Assignment:
Check every line below for the word "page" and give only the number of lines where it appears.

Provided entries:
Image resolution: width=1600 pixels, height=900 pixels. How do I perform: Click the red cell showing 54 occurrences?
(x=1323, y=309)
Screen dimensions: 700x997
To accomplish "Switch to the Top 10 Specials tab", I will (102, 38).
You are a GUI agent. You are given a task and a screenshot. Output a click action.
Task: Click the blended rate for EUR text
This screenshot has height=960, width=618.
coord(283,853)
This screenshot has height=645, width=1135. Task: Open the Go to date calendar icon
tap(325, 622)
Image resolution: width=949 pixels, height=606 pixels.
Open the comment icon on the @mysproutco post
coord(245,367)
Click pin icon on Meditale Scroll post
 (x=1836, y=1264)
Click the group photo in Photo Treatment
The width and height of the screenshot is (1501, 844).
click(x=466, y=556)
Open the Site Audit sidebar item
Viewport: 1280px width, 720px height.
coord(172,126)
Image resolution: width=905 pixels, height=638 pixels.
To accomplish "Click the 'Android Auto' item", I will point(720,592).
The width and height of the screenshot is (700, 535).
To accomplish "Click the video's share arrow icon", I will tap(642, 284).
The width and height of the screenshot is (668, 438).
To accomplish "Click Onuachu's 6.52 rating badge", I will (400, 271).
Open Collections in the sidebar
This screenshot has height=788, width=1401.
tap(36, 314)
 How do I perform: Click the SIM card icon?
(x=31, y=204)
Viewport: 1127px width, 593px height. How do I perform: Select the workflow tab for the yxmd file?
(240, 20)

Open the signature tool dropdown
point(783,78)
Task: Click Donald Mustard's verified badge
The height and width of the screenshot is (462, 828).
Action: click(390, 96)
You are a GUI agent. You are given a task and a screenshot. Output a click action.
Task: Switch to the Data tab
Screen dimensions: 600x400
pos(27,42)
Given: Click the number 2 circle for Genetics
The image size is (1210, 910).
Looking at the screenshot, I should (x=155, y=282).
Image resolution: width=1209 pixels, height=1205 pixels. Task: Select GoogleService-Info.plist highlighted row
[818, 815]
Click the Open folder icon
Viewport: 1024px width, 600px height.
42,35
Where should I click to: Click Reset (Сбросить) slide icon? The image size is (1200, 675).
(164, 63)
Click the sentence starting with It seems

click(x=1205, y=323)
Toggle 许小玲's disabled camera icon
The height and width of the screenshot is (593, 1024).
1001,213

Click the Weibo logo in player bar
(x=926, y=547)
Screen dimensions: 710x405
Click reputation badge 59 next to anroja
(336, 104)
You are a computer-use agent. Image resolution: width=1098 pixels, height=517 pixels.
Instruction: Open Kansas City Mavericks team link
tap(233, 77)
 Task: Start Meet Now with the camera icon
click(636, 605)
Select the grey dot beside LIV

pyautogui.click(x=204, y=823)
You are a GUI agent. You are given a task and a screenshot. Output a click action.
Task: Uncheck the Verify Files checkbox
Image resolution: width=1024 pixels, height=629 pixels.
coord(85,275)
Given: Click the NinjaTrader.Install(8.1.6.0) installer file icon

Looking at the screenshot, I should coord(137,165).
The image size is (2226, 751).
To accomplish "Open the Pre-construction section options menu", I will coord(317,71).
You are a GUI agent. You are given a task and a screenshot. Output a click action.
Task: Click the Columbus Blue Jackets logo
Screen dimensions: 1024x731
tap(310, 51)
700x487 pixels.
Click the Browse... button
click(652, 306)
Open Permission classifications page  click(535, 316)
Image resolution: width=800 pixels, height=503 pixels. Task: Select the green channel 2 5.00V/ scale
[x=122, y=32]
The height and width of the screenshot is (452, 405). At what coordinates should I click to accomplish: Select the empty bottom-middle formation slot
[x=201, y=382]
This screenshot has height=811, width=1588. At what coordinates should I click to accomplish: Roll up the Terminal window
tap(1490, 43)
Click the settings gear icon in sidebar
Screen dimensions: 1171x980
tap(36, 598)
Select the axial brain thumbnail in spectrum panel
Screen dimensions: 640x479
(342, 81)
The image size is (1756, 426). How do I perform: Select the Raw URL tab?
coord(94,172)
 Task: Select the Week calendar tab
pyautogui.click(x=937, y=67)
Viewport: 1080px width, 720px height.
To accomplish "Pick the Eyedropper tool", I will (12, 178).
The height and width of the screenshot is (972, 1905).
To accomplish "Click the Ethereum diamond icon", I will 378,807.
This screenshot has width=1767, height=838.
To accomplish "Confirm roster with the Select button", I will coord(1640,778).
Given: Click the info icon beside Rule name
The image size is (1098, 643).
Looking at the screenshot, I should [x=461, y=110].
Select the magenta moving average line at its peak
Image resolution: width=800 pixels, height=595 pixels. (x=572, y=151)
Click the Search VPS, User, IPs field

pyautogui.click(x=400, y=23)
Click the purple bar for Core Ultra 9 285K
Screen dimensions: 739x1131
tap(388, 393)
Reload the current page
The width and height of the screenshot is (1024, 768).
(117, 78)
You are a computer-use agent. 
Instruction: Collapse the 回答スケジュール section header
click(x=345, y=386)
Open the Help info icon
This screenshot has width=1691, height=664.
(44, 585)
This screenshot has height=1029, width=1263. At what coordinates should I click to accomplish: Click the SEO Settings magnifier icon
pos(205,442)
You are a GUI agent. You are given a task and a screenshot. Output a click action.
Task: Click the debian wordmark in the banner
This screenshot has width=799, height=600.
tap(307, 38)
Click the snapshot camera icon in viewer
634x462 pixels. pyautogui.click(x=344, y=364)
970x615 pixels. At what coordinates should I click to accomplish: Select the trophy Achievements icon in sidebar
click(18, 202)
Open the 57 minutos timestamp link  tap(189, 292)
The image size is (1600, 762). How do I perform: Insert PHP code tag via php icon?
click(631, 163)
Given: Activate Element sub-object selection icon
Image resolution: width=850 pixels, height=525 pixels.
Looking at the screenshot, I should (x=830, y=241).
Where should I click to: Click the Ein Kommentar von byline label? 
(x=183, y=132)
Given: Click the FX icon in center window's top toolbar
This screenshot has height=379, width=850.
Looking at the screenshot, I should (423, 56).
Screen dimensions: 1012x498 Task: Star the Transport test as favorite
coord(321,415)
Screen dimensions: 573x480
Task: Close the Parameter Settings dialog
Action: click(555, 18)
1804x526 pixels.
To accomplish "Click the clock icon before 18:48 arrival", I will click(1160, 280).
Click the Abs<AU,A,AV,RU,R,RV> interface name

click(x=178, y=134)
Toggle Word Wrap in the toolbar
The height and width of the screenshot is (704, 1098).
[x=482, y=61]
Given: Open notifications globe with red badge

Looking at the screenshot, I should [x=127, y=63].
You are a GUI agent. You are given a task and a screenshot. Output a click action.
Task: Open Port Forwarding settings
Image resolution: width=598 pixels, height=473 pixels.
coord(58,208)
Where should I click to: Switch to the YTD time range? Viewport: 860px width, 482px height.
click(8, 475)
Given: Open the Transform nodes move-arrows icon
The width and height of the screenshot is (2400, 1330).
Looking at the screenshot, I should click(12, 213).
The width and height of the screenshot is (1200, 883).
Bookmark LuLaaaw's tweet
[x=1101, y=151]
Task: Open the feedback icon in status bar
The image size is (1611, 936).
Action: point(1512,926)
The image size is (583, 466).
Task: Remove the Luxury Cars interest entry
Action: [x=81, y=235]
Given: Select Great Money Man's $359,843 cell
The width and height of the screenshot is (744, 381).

Answer to the problem:
2